„Silk City Gallery“ in Krefeld

Street-Art meets Drogen- und Trinkerszene

Seidenweberhaus, „Silk City Gallery“, Wandmalerei von Alina Orav

Am 21. Juni 1972 wurde der Grundstein für ein Veranstaltungsgebäude im Zentrum von Krefeld gelegt, welches im Januar 1976 eingeweiht wurde und den Namen „Seidenweberhaus“ erhielt. Bereits gut 42 Jahre später wurde der Abriss des sanierungs- und modernisierungsbedürftigen Gebäudes entschieden, dass angeblich noch bis Ende 2024 für Veranstaltungen zur Verfügung stehen soll.

Seidenweberhaus, „Silk City Gallery“, Weltraumszene von Anna Mrzyglod, Tubuku und Gregor Wosik

Nach nicht einmal fünf Jahrzehnten ist das Seidenweberhaus am Ende der Wegstrecke angekommen: Die Tage des markanten Betonklotzes auf dem Theaterplatz sind gezählt, der Abriss ist beschlossene Sache. Doch bevor schwere Maschinen anrollen, nutzten rund 30 internationale Street-Art-Künstler das Gebäude als Impuls und Inspiration für ihre Arbeit. Vom 19. bis 25. Juli 2021 gestalteten sie es von allen Seiten als „Silk City Gallery" mit Wandgemälden, Graffiti und 3D-Kunst.

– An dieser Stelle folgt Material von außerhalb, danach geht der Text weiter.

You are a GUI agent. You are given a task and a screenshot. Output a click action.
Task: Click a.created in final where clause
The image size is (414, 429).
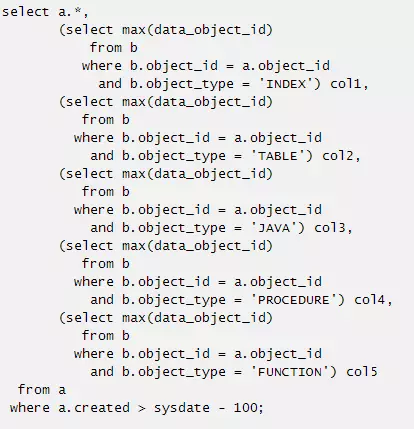click(94, 408)
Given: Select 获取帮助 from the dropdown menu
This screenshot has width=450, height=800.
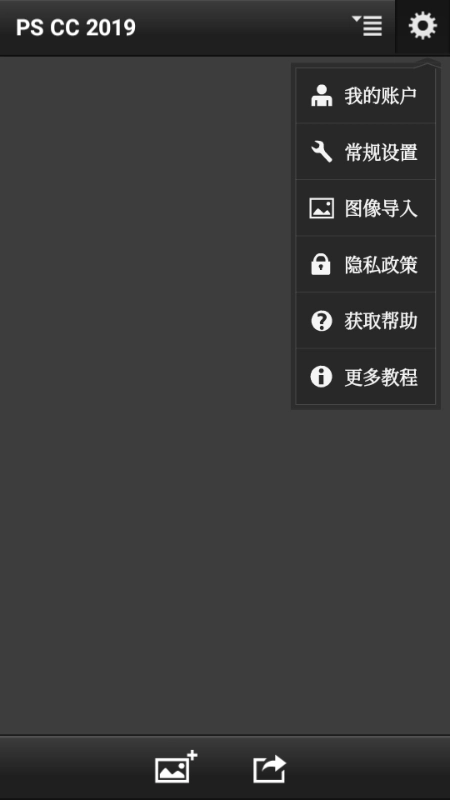Looking at the screenshot, I should coord(366,320).
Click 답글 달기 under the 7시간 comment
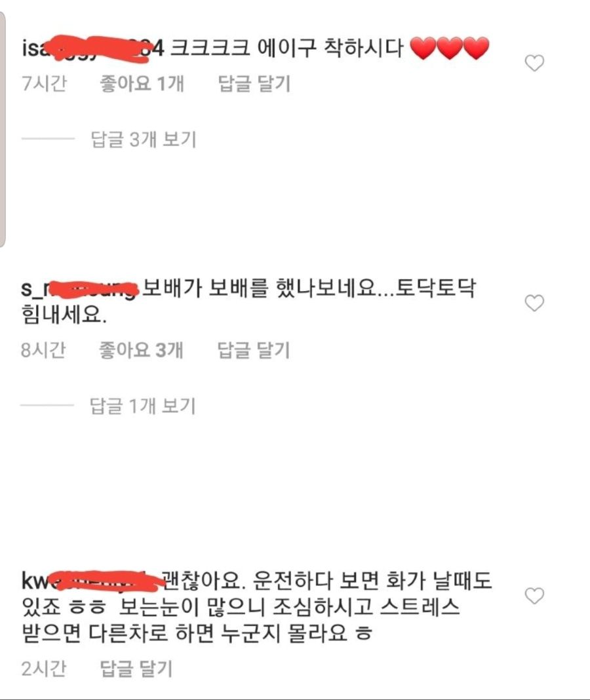This screenshot has width=590, height=700. (254, 83)
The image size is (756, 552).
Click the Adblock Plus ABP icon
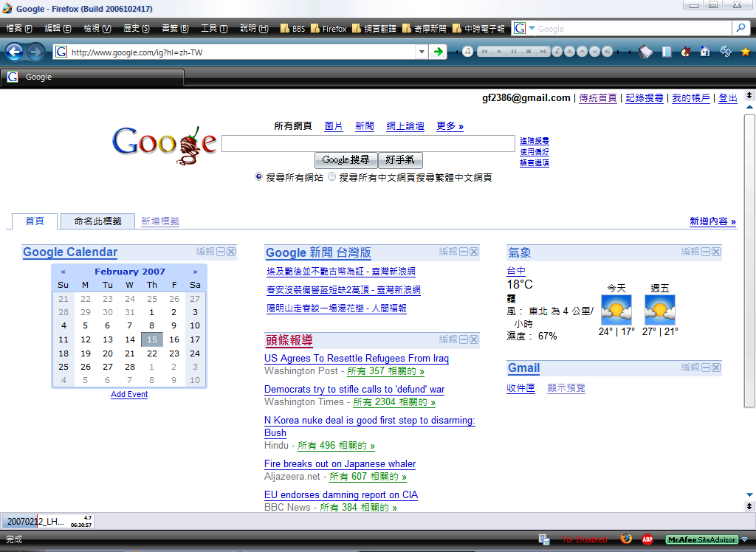(x=647, y=539)
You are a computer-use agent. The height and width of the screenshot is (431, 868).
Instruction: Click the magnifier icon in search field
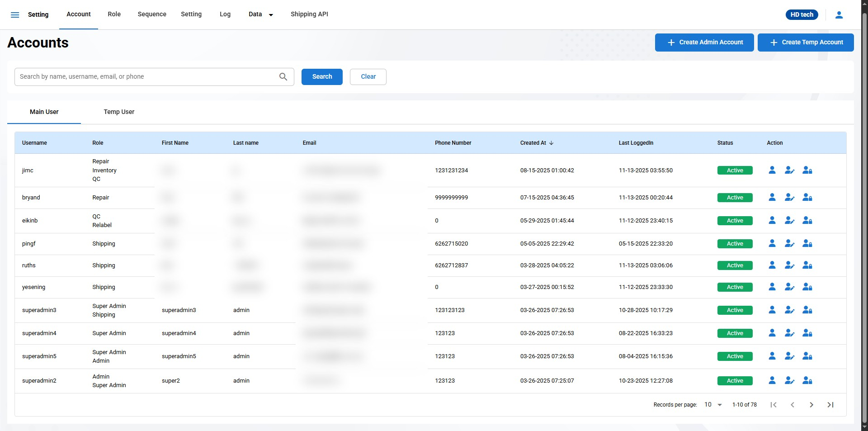coord(283,77)
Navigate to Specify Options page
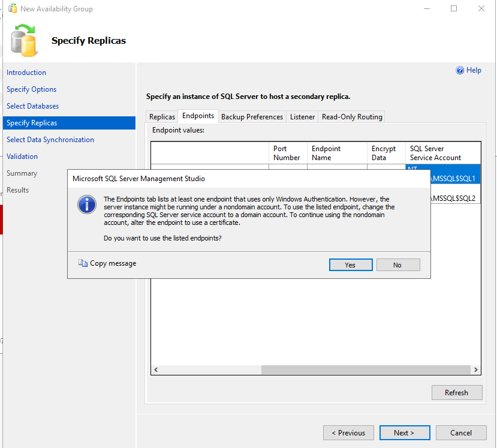 click(32, 89)
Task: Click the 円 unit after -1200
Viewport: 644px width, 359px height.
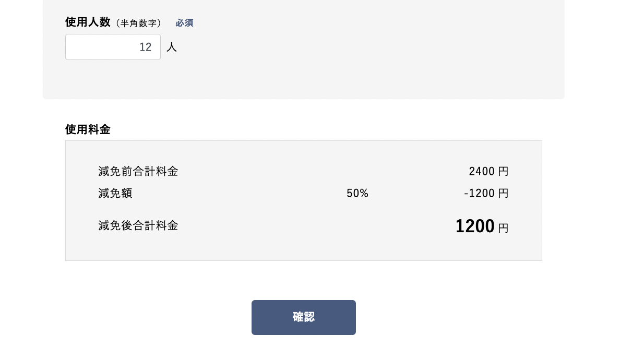Action: [x=503, y=193]
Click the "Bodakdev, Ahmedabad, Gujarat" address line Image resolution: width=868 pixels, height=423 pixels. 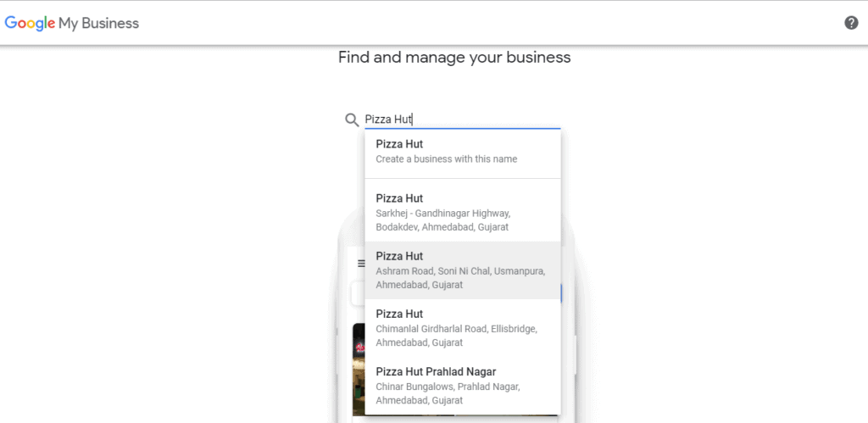(442, 227)
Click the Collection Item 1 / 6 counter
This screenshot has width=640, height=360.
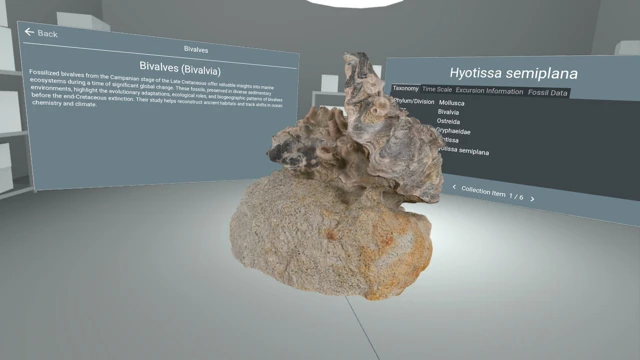point(492,193)
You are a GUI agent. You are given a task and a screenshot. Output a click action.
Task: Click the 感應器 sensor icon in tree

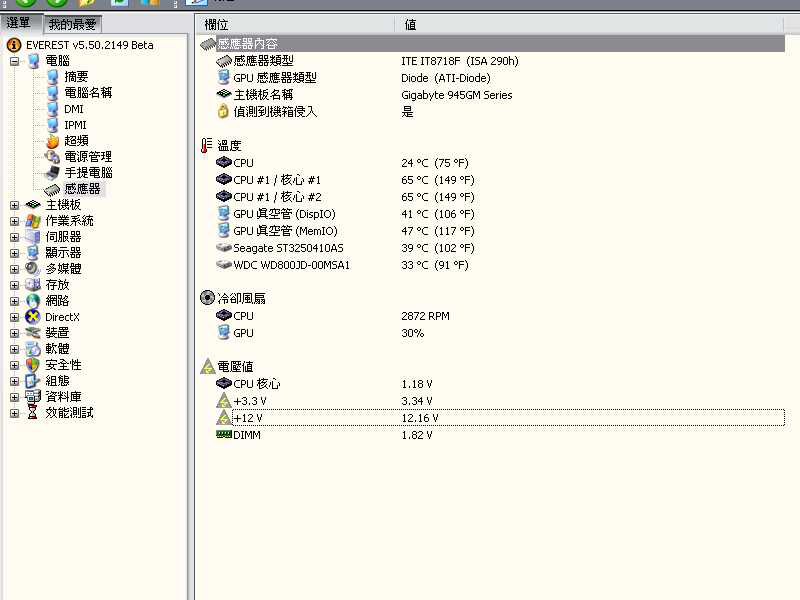pyautogui.click(x=53, y=189)
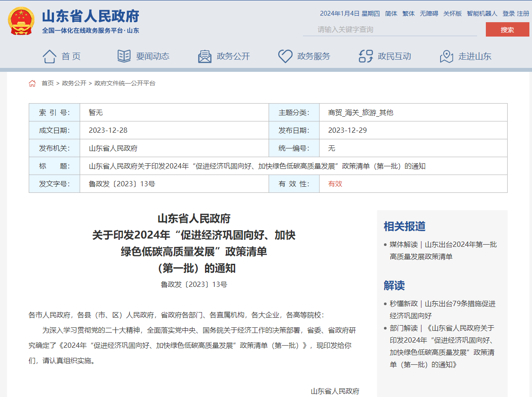Click the newspaper icon for 要闻动态

[124, 57]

Seidenweberhaus, „Silk City Gallery“

Die Aktion bildet den Abschluss der Reihe mit Street-Art-Galerien, die vor sechs Jahren anlässlich des „Krefelder Perspektivwechsels“ vom Stadtmarketing ins Leben gerufen wurde. „Wir feiern damit den Abschied von einem Gebäude, das die Stadtgesellschaft lange begleitet hat. Der Ort bietet sich für eine künstlerische Auseinandersetzung an, gerade weil er so deutlich nach neuen Impulsen verlangt“, sagte Claire Neidhardt, Leiterin des Stadtmarketings.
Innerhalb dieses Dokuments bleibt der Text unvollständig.